The phrase "European values" arises as a political neologism in the 1980s in the context of the project of European integration and the future formation of the European Union. The phrase was popularised by the European Values Study, a long-term research program started in 1981, aiming to document the outlook on "basic human values" in European populations. The project had grown out of a study group on "values and social change in Europe" initiated by Jan Kerkhofs, and Ruud de Moor (Catholic University in Tilburg). The claim that the people of Europe have a distinctive set of political, economic and social norms and values that are gradually replacing national values has also been named "Europeanism" by McCormick (2010).

"European values" were contrasted to non-European values in international relations, especially in the East–West dichotomy, "European values" encompassing individualism and the idea of human rights in contrast to Eastern tendencies of collectivism. However, "European values" were also viewed critically, their "darker" side not necessarily leading to more peaceful outcomes in international relations.

The association of "European values" with European integration as pursued by the European Union came to the fore with the eastern enlargement of the EU in the aftermath of the Cold War.

The Treaty of Lisbon (2007) in article 2 lists a number of "values of the Union",
including "respect for human dignity, freedom, democracy, equality, the rule of law and respect for human rights including the rights of persons belonging to minorities", invoking "a society in which pluralism, non-discrimination, tolerance, justice, solidarity and equality between women and men prevail".
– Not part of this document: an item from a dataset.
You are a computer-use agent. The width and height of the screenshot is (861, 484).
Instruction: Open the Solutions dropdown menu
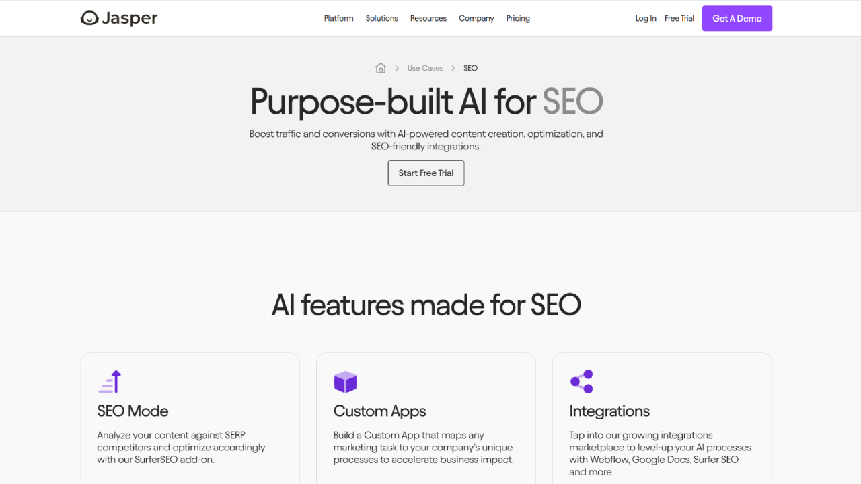381,19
The term of European values is not limited to political values like the ones defined by the EU but it can also be defined in terms of a shared European cultural heritage. Typical reference points might be classical antiquity, Christianity, the Renaissance or the Enlightenment, all of which might be referenced as the source of values.
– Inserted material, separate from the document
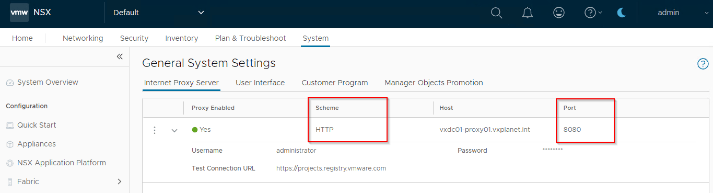Viewport: 713px width, 193px height.
Task: Open the User Interface tab
Action: [x=260, y=83]

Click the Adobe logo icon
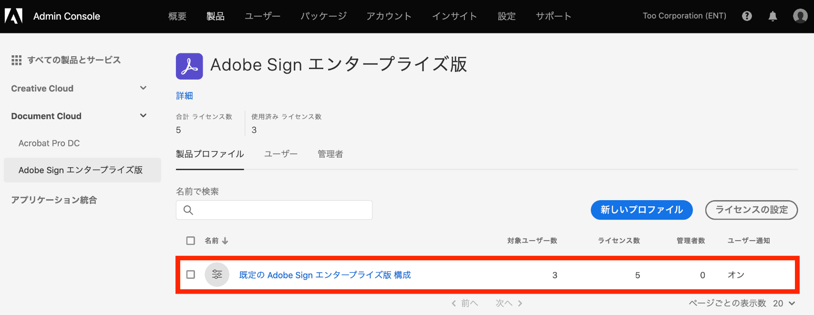pyautogui.click(x=14, y=16)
==Habermas and Derrida (2005)==
The philosophers Jürgen Habermas and Jacques Derrida wrote an article for the newspaper Frankfurter Allgemeine Zeitung in which they claimed the birth of a 'European public sphere'.
They argued that new values and habits had given contemporary Europe 'its own face', and saw an opportunity for the construction of a 'core Europe' (excluding Britain and Eastern Europe) that might be a counterweight to the United States.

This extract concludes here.